Ultimately, my treatment was to lay flat on my back, as still as possible, (basically rigid) in the bed, in a room with other patients, to let it heal. (They said it should be quick because I’m a child.) I had an excellent view of the ceiling but little else. I was able to see snatches of beds and people out of the corners of my eyes. For some reason, the Docs didn’t want to cast me. BUT, the threat was I had to lay perfectly still otherwise they would. I complied.
A Bit of History
This was my second significant patient do-what-the-doctors-say experience, having eye surgery at two and a half for a small growth pressing on my optic nerve a few years earlier. Bizarrely, I remember shards of the event, particularly being in the OR right before they put me out. I also remember waking up alone, screaming afterwards because I had both eyes covered in gauze, unable to see. I thought they had removed my eyes!! Terrifying for such a small child.
I had other health or moderate accidents along the childhood and young adulthood stages of my life—a few car accidents, illnesses, female issues, anorexia, travel dysentery, blah, blah, blah, recovering from all with minor or no lingering consequences to speak of. Remarkably, or maybe not, I also had years of health and vigor! Still, now that I’m at the narrowing of my life, with the body continuing to slowly break down, it’s impossible to not reflect on some of the incredible gifts though peppered with sorrows that dot my thinking at this time.
History, Oh History
Unexpectedly, my earlier examples of relative endurance and toughness don’t compare to the “digging deep” throughout bowel resections to remove tumor growth, as well as several hernia repairs, that began in earnest several years ago. I guess you could say that ‘what came before’ prepared me for the now! It almost seems natural, a forgone conclusion, that I would survive it all since that’s my history. And while I had other health and accident issues, none of them compare to the GI surgeries in these more recent years. (And I’ll be honest, after one of them about three surgeries ago, I really wasn’t sure I’d make it!)

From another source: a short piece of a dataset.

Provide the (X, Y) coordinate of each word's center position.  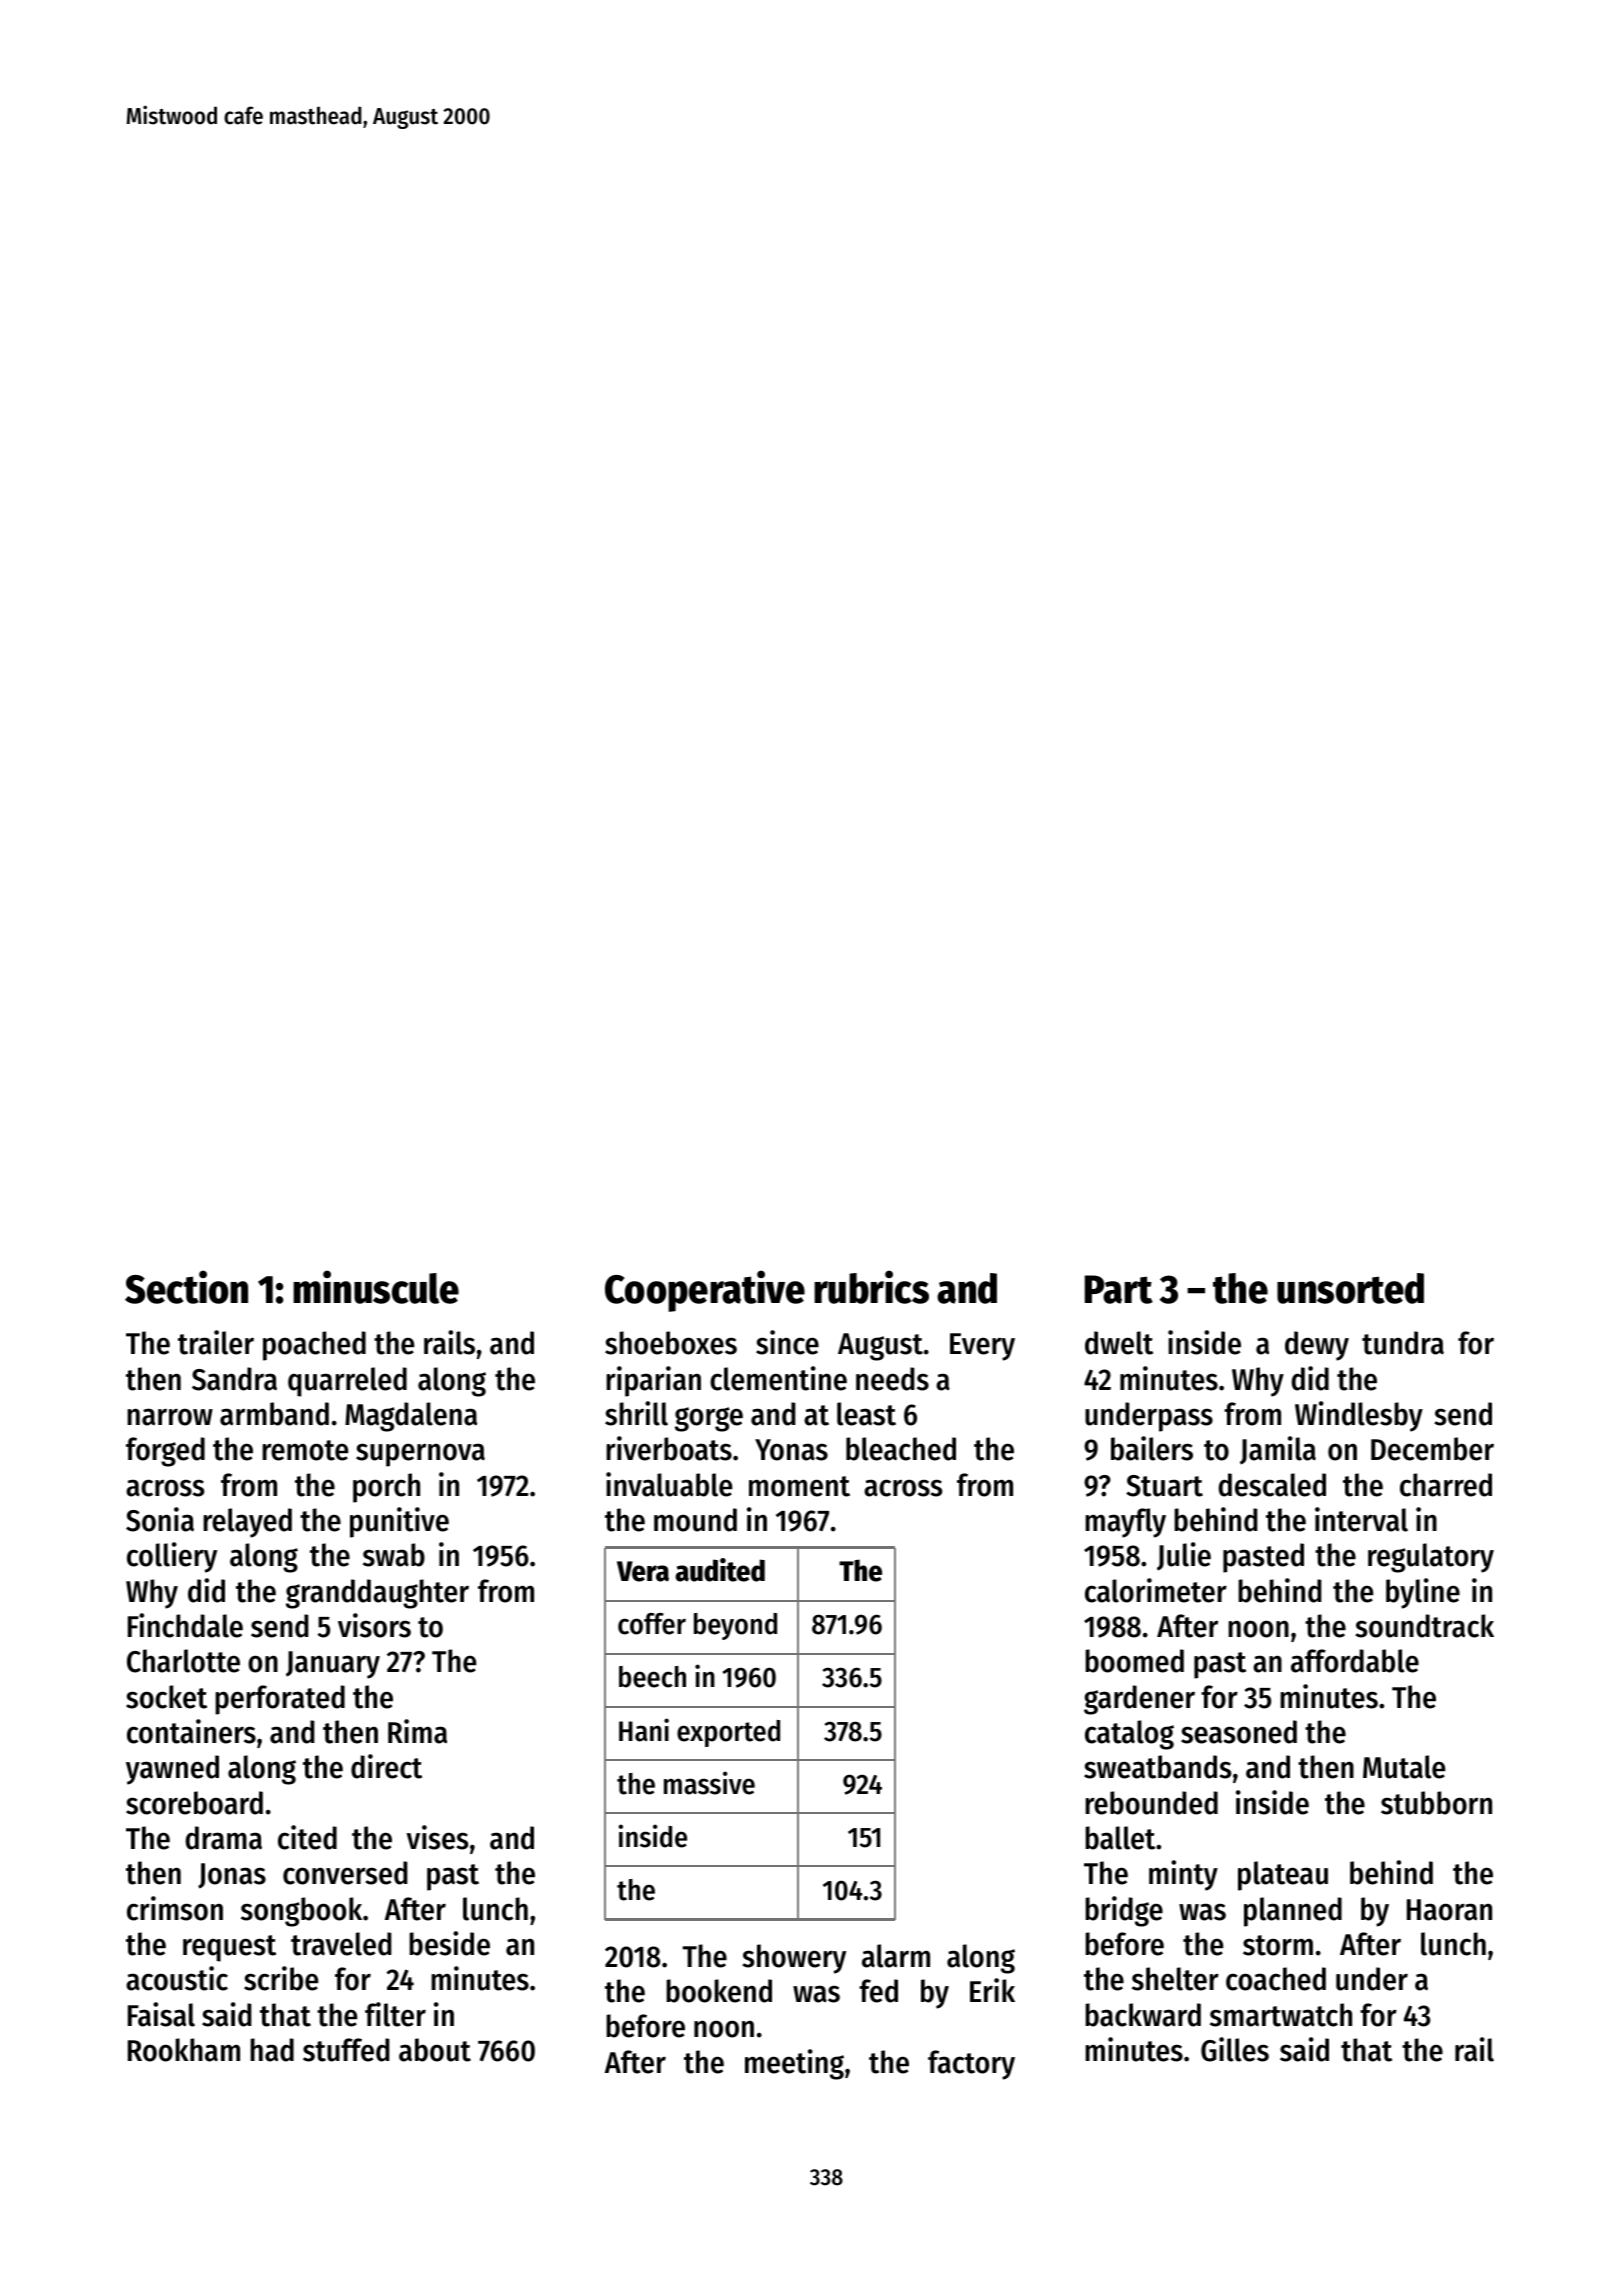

Yet, clearly I have made it this far. After eight surgical interventions beginning 20 years ago with a routine colonoscopy, I take it from my surgeon’s “you’re a survivor” comment, I may have surprised even him. And when I review my own history, it seems I can surprise myself. Years ago after a different but serious medical event, as I was recovering a doctor at the time asked me “what is your secret?” I was flummoxed, having no answer to tell him. I thought to myself, ‘I don’t know; aren’t I supposed to just keep going?’
The Slowness of a Sunset
Clearly, my DNA, while an apparent curse in some respects, is also a blessing and is no small amount of salvation in others. And I have come to know that besides having some amazing doctors over the years, and an exceptional surgeon now, I do have a secret ingredient, I guess, a secret sauce, so to speak. For it has become inescapable to not see what an incredibly strong Will I’ve always had, propelling me forward. Plus, I can also endure discomfort and pain, remarkably well. After all, I’ve had practice! What’s more, I’m slightly fierce on occasion which, in combination, can add up to a lot of grit that is catalyzing.
And there you have it! A tidy little package of me: a bit of grit and a bit of swagger…and aren’t I supposed to just keep going anyway as my history and nature proscribe? Still, I suppose I can’t last forever, though I’m unable to really imagine no “me” at all not walking around the planet. So off I tromp, ever forward.